The procedures are part of a joint project risk-management program developed at VDOT and being tested on this job. "When everybody knows what to expect, we are actually proactively managing disputes by [anticipating] problems ahead of time," says Mark Cacamis, VDOT state construction engineer, who compares the program to integrated project delivery in a public setting. "We moved from partnering into full stakeholder risk management. We sit down and talk about the risks together." For instance, the owner, engineer, contractor and construction manager "decided on the means and methods of how to install the drilled shafts, including potential cost to the contractor," Cacamis notes.
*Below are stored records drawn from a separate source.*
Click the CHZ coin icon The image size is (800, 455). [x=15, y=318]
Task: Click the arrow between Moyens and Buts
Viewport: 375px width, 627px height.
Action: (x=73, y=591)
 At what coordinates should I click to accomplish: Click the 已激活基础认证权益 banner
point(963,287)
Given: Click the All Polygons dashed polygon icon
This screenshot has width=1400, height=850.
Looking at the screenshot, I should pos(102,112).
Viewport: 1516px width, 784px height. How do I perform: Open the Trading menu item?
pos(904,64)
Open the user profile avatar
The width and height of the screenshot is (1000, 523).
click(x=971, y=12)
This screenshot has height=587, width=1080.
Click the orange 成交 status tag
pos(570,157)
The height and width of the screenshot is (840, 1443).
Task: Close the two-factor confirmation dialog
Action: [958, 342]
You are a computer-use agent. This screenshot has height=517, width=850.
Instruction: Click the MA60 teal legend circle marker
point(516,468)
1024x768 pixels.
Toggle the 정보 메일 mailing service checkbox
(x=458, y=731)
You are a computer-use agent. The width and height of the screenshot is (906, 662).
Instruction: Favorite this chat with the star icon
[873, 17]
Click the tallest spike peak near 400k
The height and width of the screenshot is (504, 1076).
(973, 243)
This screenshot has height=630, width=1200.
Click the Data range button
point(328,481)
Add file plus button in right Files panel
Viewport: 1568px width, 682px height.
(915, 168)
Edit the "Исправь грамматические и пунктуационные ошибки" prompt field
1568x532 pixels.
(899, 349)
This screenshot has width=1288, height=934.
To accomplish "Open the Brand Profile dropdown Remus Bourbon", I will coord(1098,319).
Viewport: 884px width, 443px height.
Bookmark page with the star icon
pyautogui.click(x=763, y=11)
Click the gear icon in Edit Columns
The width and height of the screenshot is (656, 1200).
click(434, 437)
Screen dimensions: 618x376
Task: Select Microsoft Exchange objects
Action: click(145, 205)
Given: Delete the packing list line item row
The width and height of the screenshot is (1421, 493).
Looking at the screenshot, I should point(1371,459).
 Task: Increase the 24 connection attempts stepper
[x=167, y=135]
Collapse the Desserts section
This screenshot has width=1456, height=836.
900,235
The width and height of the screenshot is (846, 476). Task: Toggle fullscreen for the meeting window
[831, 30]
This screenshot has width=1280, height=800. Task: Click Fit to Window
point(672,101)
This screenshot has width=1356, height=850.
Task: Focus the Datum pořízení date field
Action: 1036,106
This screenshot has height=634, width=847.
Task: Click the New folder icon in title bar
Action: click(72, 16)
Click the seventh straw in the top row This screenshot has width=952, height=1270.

After the drilled shafts were installed, crews erected the 220-ft towers and eight 15-ft-dia, 120,000-lb sheaves, while another team built the new bridge off-site. "By building the new foundations under the existing bridge, then [the superstructure] on top after the steel was in place, we basically had to swallow the existing structure," says Jim Holtje, project manager for PCL Civil Constructors Inc., Chesapeake, Va.
Early on Jan. 7 at the assembly yard in Norfolk, the new lift span was loaded onto a barge and floated seven miles down the Elizabeth River, arriving at the site just before noon. At 5:30 a.m. the following morning, Papini recalls standing out on the old Gilmerton Bridge as the sun was rising. "I was looking north into the river, and suddenly the new 5.2-million-lb lift span floating on a barge came into view," he says. "It was an amazing sight."
Everybody stayed in constant communication, Papini says. "The tug operators were discussing the maneuver, while people at bearing locations were monitoring tolerances and the speed at which the barge was floating," he says. "Once the barge arrived at the site, the operator let in water to lower it into position for unloading the span." It was placed on the bearings between the two 220-ft towers, with 1.5 in. of clearance on either side.
In the final phase, crews will demolish the old bascule bridge's piers, install new fenders and a dolphin protection system, and build northern approach bridges before opening up all four travel lanes to the public.
This article was updated on March 1, 2013, for accuracy. The contractor used a single oscillator; the bascule bridge is raised 7,500 times a year; and a single load cell verifies shaft-design capacity.